There are no new ideas in the message, I just don't know if the existing components have been previously combined in the way I'm proposing. If they have been I couldn't find anyone talking about it. Anyway...

Most websites live forever in obscurity getting a few hundred hits a day at best. However, if that same website gets linked to from a popular super-recommender like slashdot.org or boing-boing.net the hits can jump from 100s per days to 100s per minute. This phenomenon is called the slashdot effect (http://en.wikipedia.org/wiki/Slashdot_effect). On a server built with a low hit volume in mind it's pretty devastating, generally resulting in complete denial of service.

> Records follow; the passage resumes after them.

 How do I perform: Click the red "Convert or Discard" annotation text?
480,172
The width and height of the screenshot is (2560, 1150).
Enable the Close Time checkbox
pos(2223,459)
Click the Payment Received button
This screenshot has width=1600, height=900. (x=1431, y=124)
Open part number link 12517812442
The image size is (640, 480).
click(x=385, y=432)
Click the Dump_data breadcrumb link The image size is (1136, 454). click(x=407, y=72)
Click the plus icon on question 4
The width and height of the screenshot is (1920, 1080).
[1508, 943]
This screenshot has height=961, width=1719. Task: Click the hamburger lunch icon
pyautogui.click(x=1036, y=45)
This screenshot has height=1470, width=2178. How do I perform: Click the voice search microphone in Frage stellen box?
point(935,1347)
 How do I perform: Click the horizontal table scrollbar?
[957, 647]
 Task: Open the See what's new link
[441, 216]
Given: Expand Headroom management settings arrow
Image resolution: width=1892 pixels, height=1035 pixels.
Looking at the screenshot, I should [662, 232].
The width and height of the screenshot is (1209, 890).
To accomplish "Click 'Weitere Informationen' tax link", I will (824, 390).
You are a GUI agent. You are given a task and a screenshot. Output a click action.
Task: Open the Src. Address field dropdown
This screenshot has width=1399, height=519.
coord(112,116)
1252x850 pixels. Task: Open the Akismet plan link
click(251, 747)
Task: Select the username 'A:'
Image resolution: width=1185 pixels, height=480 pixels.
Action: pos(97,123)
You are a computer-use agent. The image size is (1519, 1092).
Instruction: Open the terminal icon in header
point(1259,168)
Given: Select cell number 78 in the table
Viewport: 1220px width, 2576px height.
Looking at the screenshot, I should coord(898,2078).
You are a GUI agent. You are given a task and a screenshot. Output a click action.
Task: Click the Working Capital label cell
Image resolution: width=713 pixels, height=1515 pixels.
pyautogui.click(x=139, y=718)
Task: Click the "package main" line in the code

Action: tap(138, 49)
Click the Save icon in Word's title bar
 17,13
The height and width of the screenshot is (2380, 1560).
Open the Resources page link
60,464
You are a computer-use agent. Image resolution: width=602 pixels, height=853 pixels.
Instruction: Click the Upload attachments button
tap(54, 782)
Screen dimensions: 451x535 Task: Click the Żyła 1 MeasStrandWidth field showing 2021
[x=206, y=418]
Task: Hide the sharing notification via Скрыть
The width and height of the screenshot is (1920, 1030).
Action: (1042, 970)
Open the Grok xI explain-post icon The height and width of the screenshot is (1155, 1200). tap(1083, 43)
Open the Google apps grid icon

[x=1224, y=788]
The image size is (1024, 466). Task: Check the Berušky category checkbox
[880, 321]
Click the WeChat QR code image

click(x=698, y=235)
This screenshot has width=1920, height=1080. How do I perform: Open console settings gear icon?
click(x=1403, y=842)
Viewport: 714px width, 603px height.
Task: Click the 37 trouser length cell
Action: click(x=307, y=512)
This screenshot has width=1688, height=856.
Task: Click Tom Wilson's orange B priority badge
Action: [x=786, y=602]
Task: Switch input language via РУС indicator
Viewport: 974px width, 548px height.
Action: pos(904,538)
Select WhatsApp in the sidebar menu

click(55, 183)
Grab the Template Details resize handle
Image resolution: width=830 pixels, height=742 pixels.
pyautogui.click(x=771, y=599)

There are, however, things people can do to mitigate the effects of the slashdot effect -- besides buying a beefier server. One of the most effective is to take the specific page to which slashdot has posted a link and create a lighter version of it. One makes a copy with fewer images, less text, no extra boxes, headers, footers, etc. If initially the page was dynamically generated (created on the fly on a per-request basis) a static copy is made that views the same for everyone. Serving up this static, lite version imposes less CPU load on the server and reduces bandwidth consumption.

Sites that do this often configure their web servers so that visitors coming from slashdot get the lite version of the content while those coming from anywhere else get the full page as normally displayed. This is possible because all web browsers send a Referrer: header specifying from whence they just came.

Another strategy employed by many sites with non-user-specific dynamic content is the caching of dynamically generated content as static pages. These cached static pages are re-validated periodically. Doing this form of caching reduces CPU load on servers. In fact, slashdot actually caches its own front page rather than dynamically-generating it on each page view for non-logged-in users (those not viewing a personalized copy of the front page). These dynamic-as-static caches don't, however, re-write the HTML to make it lighter, thus they reduce CPU load (by generating the pages less frequently) but not bandwidth (as all the same data is transferred).

I would think that with a little configuration work, scripting, and maybe a custom Apache (web server) module one could combine and automatic referrer detection, lite version creation, and dynamic content caching to produce a site that in general usage does no caching or content-rewriting (as they're generally unnecessary for small sites), but if and only if the referrer on a request came from a super-recommender would automatically create, cache, and use a lite version of the requested content.

Setting up a referrer specific, auto-caching, auto-rewriting system like this would be better than manually creating a lite version and inserting a referrer-based redirection rule after one's been slashdotted, because the sudden and fleeting nature of a slashdotting provides no warning and ends shortly after. Heck, if the slashdotting drops one's server to its knees one might not even be able to get into it to insert the "redirect to a light version by referrer" logic manually.

If I ever get around to putting such a backup system on my web server I'll post how I ended up doing it. Then again, first I'd have to do something interesting enough to get slashdotted.